Node.js (stdlib crypto)
const crypto = require("crypto");
function verify(payload, signatureHeader, secret) {
const expected =
"sha256=" +
crypto.createHmac("sha256", secret).update(payload).digest("hex");
const a = Buffer.from(expected);
const b = Buffer.from(signatureHeader);
if (a.length !== b.length) return false;
return crypto.timingSafeEqual(a, b);
}Wire it into Express, taking care to apply express.raw() only on the
webhook route so the rest of the app keeps its JSON body parser:
const express = require("express");
const app = express();
const WEBHOOK_SECRET = process.env.SOLWYN_WEBHOOK_SECRET;
app.post(
"/solwyn-webhook",
express.raw({ type: "application/json" }),
(req, res) => {
const sig = req.header("X-Solwyn-Signature");
if (!sig || !verify(req.body, sig, WEBHOOK_SECRET)) {
return res.status(400).send("invalid signature");
}
const payload = JSON.parse(req.body.toString("utf8"));
// ... process payload ...
res.json({ ok: true });
},
);
app.use(express.json()); // keep this AFTER the webhook routecrypto.timingSafeEqual requires equal-length buffers. Check the length first
and bail early — that comparison is itself constant-time-safe because it
returns before touching the secret material.
Pitfalls
These mistakes pass local tests but fail in production:
- Verifying re-stringified JSON. Computing HMAC over
JSON.stringify(req.body)is not the same as computing it over the raw bytes Solwyn signed — key ordering, whitespace, and Unicode escaping all differ. Always verify against the raw body. In Express, that meansexpress.raw({ type: "application/json" })on the webhook route. In FastAPI, callawait request.body()beforeawait request.json(). - Letting a global JSON middleware consume the body. If
express.json()runs before your handler,req.bodyis already a parsed object and the original bytes are gone. Mount the raw parser per-route before the global JSON parser. - Using
==instead of a constant-time compare. Plain string equality short-circuits on the first mismatched byte. An attacker who can measure response latency at scale can recover the signature byte by byte. Usehmac.compare_digest(Python) orcrypto.timingSafeEqual(Node). - Header case. The canonical header name is
X-Solwyn-Signature, but most HTTP frameworks normalize header names to lowercase. Read it case-insensitively — Express exposesreq.header("X-Solwyn-Signature")case-insensitively; FastAPI'sHeader()matches bysnake_case. - Comparing only the hex digest. The header value is
sha256=<hex>, not just<hex>. Either compare the full header (recommended — the examples above do this) or strip thesha256=prefix on both sides before comparing.

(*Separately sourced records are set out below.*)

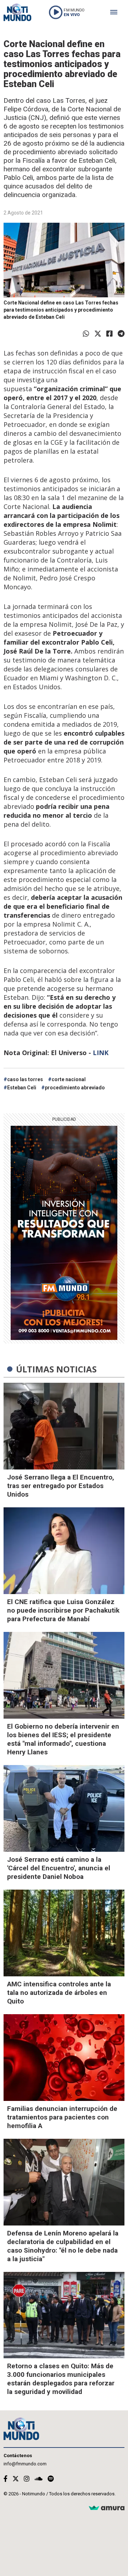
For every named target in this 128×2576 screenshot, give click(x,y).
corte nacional (69, 1079)
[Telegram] (121, 333)
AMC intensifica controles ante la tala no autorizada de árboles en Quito (59, 1992)
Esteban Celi (21, 1087)
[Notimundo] (17, 12)
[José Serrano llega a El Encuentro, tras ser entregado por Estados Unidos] (64, 1426)
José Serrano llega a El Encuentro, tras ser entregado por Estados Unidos (60, 1485)
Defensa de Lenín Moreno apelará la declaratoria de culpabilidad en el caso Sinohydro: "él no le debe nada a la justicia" (62, 2246)
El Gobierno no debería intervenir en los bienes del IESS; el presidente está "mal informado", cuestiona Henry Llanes (63, 1739)
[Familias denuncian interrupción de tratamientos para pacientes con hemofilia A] (64, 2057)
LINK (100, 1052)
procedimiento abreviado (75, 1087)
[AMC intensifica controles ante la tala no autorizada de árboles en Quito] (64, 1933)
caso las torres (25, 1079)
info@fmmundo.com (25, 2463)
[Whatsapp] (86, 333)
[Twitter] (97, 333)
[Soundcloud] (38, 2478)
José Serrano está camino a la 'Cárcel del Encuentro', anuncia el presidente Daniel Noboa (58, 1868)
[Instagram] (27, 2478)
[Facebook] (109, 333)
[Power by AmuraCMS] (106, 2508)
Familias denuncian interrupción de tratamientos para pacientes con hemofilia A (62, 2117)
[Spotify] (51, 2478)
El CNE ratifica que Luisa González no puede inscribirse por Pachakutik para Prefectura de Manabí (63, 1610)
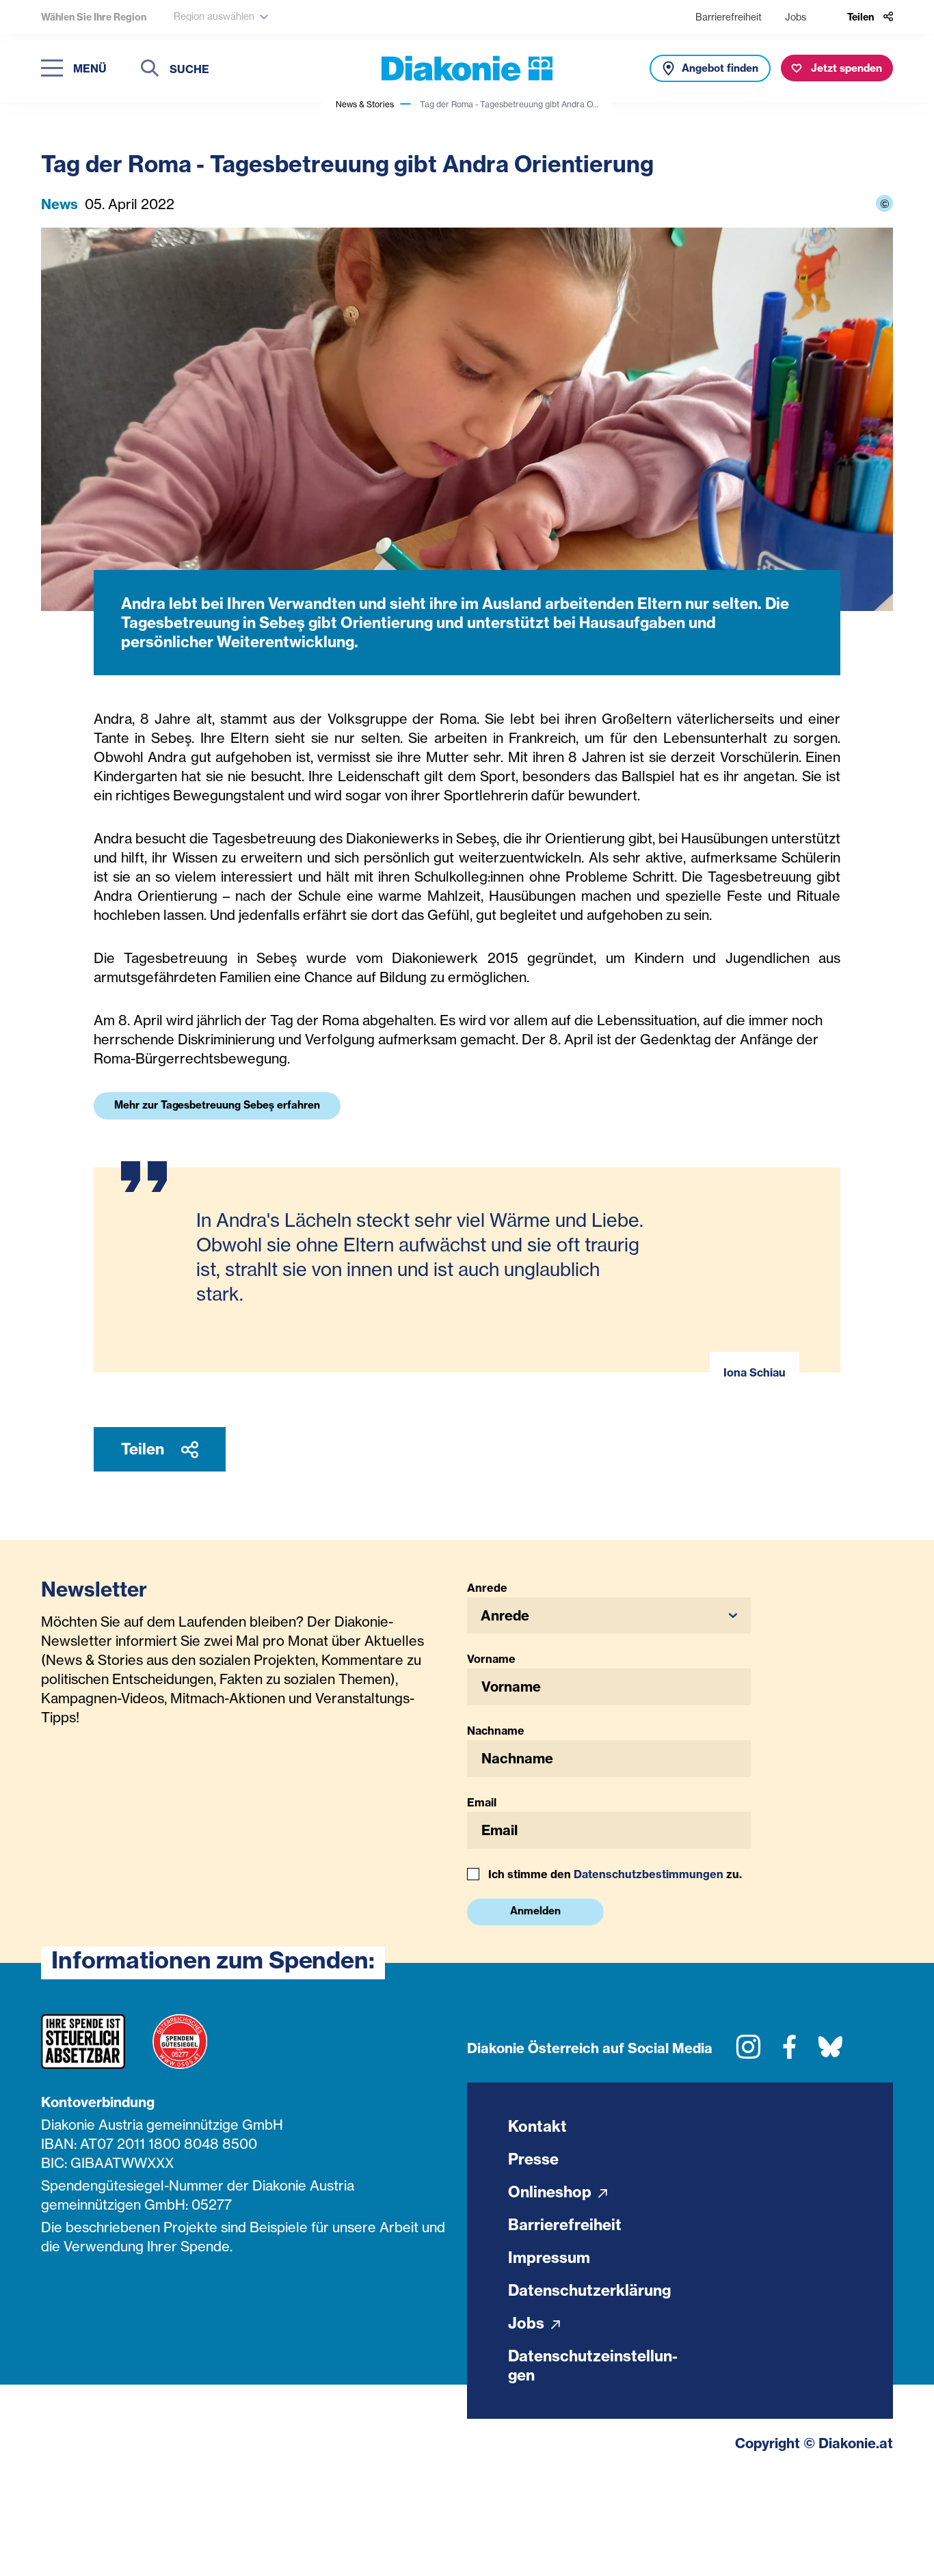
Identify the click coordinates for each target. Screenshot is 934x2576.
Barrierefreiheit (728, 17)
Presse (533, 2159)
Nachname (495, 1730)
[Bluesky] (830, 2052)
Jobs (795, 17)
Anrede (487, 1588)
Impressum (549, 2257)
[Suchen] (150, 70)
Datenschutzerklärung (589, 2290)
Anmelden (535, 1910)
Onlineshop (551, 2191)
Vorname (491, 1659)
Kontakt (537, 2126)
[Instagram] (748, 2052)
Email (481, 1802)
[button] (609, 1615)
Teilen (144, 1449)
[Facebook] (789, 2052)
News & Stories (365, 104)
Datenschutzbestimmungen (648, 1874)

Rotating the signing secret
Rotation is immediate and atomic: Solwyn derives signing keys from the application secret using HKDF, keyed by webhook ID and a rotation counter. Incrementing the counter invalidates the old key without affecting any other webhook.
There is no overlap window — the next event after rotation is signed with the new key only. To rotate without dropping events:
- Stage the new secret as a second value in your secret store
(e.g.
SOLWYN_WEBHOOK_SECRET_NEW). - Update the verifier to accept either secret as valid.
- Rotate via the dashboard — Solwyn returns the new secret once.
- Replace the staged secret with the rotated one and remove the fallback.